I created a story before the training began and I allowed it take up too much of my thoughts. I feel many of us create stories about ourselves in our mind. I created a BIG story of self- doubt. I underestimated myself as a Leader. Once I met all seven of our trainees, I felt this wall I created in my mind was knocked down. Seeing how all of them showed up with no expectations and with a smile allowed me to be myself. All of them were so willing to learn together, collaborate and to listen.
After our first day of the training, I felt JOY and PASSION for what I chose to do with my life and my free time. This did not feel like a weekend of work at all. Yes, I had to wake up early and get things prepared but I find when I am highly passionate about something I am ready to GO. Ready to show up for myself and for the others around me.
As we passed around the gratitude jar during the kids class ( that the trainees taught ) I knew exactly what I wanted to right down. I was grateful for my Presence and for everyone who showed up to learn how to influence children in a positive way through yoga. The trainees taught an AMAZING class to the kids. Right there I wanted to cry. YES, I am a big SAP but I actually like being emotional and allow myself to feel. I was even about to cry on my ride home because my heart felt so FULL for being able to spend this weekend with such an AWESOME group of women.

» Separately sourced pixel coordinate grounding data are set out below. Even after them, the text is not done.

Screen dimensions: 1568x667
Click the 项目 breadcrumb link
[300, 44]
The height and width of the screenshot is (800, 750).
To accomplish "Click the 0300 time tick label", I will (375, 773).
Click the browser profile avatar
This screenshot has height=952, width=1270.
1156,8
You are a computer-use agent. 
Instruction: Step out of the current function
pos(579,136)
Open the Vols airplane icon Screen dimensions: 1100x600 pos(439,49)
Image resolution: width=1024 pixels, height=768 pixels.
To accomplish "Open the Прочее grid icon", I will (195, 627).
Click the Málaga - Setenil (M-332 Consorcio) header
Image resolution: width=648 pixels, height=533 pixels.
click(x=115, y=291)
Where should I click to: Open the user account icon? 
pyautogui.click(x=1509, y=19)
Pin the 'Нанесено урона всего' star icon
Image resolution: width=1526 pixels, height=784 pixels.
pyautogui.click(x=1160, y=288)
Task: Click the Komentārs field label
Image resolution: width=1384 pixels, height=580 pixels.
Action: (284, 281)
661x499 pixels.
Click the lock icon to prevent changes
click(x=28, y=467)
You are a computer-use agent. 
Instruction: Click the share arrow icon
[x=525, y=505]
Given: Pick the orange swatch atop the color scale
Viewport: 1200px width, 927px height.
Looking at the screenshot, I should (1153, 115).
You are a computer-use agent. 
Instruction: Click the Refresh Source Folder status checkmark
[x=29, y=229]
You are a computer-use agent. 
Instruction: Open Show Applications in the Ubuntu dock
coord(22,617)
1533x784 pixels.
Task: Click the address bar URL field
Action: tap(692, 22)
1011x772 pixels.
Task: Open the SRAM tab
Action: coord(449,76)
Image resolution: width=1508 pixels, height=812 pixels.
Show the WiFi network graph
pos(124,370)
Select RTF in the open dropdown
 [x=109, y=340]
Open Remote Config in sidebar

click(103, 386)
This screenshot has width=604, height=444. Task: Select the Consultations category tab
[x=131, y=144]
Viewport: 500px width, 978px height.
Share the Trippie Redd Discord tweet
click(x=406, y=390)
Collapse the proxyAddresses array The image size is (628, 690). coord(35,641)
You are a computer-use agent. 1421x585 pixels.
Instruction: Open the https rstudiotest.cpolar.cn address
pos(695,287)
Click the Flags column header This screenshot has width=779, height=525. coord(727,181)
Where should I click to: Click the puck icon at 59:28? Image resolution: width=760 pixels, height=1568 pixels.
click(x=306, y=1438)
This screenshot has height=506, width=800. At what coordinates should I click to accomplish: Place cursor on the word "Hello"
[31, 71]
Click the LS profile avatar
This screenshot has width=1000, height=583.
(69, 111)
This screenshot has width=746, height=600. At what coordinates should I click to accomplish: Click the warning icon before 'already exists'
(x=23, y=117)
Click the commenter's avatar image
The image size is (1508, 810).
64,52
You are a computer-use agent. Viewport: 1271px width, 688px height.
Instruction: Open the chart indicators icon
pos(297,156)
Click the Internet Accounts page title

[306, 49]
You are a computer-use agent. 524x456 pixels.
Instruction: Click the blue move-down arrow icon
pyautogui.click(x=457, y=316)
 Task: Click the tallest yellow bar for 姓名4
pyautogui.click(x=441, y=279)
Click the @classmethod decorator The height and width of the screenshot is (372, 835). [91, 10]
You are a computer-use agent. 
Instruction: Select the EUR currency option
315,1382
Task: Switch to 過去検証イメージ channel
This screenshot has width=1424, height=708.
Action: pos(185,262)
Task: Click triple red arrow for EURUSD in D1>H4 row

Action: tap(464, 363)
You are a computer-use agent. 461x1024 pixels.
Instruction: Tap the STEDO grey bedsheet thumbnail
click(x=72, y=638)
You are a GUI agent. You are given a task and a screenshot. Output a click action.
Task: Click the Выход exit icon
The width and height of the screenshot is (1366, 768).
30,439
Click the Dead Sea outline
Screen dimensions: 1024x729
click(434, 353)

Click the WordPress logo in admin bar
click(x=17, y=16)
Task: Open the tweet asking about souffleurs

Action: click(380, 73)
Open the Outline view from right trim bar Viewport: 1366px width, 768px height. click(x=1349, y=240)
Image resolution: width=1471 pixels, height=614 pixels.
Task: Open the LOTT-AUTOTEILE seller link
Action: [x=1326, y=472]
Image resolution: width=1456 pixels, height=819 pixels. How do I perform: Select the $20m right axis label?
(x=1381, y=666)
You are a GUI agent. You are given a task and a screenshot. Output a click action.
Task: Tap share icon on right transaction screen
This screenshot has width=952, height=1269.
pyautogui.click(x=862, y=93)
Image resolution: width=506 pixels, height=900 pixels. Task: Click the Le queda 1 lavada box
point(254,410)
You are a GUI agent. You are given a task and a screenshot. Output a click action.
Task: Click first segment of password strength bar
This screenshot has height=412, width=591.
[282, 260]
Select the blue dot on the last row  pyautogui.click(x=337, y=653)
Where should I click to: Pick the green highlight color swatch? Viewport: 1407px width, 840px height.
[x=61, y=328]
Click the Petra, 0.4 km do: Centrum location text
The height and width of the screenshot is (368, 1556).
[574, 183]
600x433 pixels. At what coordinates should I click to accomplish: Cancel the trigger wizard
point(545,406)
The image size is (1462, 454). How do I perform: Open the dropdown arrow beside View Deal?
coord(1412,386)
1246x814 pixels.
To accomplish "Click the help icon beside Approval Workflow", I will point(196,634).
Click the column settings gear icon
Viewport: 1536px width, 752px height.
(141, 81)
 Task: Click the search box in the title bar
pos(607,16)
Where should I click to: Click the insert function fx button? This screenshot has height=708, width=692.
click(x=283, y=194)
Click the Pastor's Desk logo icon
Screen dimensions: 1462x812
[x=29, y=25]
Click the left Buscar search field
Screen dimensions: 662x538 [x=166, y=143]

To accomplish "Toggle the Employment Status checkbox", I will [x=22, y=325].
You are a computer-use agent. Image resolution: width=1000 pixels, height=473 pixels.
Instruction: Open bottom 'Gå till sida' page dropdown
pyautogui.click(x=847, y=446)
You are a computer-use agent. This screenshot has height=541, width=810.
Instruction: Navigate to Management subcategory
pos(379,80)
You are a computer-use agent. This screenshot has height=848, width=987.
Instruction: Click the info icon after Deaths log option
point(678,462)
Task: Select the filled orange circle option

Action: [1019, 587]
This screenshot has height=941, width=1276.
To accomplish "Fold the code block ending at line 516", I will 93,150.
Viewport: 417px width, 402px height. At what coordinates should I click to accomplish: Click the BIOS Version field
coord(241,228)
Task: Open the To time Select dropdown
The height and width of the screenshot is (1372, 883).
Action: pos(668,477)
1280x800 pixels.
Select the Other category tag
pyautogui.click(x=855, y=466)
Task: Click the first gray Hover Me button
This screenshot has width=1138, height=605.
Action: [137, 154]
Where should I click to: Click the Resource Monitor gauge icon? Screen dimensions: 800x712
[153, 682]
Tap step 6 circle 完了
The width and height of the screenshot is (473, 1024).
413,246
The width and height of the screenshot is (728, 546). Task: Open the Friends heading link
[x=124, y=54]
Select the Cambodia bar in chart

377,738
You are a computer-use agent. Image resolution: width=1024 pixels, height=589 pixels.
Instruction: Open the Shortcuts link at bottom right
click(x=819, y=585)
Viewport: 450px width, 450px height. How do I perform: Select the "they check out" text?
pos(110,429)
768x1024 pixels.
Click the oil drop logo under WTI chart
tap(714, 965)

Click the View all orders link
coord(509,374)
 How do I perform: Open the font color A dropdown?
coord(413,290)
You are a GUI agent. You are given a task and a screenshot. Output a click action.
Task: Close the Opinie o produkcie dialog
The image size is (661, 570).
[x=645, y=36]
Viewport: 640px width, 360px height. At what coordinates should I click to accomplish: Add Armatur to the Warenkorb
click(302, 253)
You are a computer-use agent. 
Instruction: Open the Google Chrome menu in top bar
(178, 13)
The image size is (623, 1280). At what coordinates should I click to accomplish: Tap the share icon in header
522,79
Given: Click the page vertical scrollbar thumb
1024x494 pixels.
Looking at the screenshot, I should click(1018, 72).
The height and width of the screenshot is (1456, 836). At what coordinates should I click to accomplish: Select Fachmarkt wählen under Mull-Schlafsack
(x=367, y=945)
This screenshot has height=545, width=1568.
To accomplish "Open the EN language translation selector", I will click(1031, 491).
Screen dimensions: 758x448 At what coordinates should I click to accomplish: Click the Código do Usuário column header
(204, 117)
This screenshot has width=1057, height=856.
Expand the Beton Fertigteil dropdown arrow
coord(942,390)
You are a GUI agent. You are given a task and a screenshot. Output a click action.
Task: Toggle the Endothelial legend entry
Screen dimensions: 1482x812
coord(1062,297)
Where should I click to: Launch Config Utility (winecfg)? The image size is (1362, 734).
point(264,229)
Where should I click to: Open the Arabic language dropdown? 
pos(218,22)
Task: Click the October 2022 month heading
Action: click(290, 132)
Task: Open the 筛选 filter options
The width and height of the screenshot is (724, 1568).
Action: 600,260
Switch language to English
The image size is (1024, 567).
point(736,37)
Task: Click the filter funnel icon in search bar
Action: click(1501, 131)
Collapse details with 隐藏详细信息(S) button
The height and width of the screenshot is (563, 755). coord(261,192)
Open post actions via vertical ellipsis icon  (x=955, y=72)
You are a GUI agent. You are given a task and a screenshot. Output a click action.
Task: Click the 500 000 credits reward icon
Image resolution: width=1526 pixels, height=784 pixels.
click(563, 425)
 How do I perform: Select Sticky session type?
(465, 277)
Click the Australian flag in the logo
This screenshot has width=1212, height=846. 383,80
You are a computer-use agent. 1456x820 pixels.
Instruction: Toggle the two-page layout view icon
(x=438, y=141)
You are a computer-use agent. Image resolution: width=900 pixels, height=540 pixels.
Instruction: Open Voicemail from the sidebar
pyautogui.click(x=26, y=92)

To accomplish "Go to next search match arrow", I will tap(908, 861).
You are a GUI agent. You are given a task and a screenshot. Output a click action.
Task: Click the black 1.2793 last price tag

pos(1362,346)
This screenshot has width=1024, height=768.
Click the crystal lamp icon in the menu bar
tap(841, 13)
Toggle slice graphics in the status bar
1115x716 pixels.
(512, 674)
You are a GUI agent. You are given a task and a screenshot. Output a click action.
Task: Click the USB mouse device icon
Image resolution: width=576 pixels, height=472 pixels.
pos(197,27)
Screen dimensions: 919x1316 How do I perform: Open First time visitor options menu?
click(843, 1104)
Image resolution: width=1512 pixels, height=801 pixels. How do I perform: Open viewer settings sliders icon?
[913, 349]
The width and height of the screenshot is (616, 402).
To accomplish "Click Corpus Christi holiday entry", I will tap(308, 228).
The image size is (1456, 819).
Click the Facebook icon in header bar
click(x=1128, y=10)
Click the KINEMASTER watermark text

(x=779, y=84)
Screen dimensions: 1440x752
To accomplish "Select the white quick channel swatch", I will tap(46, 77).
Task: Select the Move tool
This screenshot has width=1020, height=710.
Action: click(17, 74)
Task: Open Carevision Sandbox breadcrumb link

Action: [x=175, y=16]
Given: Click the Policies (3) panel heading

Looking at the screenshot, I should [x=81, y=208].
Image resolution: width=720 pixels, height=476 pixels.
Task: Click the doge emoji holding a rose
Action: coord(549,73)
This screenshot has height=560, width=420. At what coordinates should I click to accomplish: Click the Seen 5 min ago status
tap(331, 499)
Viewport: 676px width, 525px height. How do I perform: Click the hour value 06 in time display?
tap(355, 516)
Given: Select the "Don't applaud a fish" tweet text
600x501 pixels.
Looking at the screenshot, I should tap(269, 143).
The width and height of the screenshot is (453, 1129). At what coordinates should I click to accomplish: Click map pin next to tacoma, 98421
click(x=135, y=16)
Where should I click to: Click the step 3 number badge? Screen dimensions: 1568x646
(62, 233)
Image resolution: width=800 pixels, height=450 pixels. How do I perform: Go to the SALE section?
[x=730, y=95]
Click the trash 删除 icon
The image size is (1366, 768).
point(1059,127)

I feel so GRATEFUL for each of these girls who came to the training and for giving the training 100%. I feel like I gained seven new best friends. This is a BIG reason why I joined the yoga community. It is like a second home to me and the women who work at SHINE Power Yoga are my sisters. There was no judgment present in the yoga room and with the positive energy level, I was able to be at my fullest potential.
My vision for SHINE Power Yoga Kids does not stop here. I have BIG things planned for the future. You can always manifest what you want and if you want it bad enough you can achieve it. I told Wanda how I printed out more certifications than students registered because I was manifesting a bigger turn out. She wrote back to me “ Create a vision of what you want and you will get it.” This really stuck with me. Right now, I am manifesting that this is the first of many SHINE Kid’s Teacher Trainings. I will also STRIVE to make yoga part of the school communities. With the collaboration of these trainees, I feel like my goals can most definitely be met. I will NEVER underestimate myself again and will keep moving forward.
“JUST KEEP TEACHING!” is what the inner-DORY inside me would say.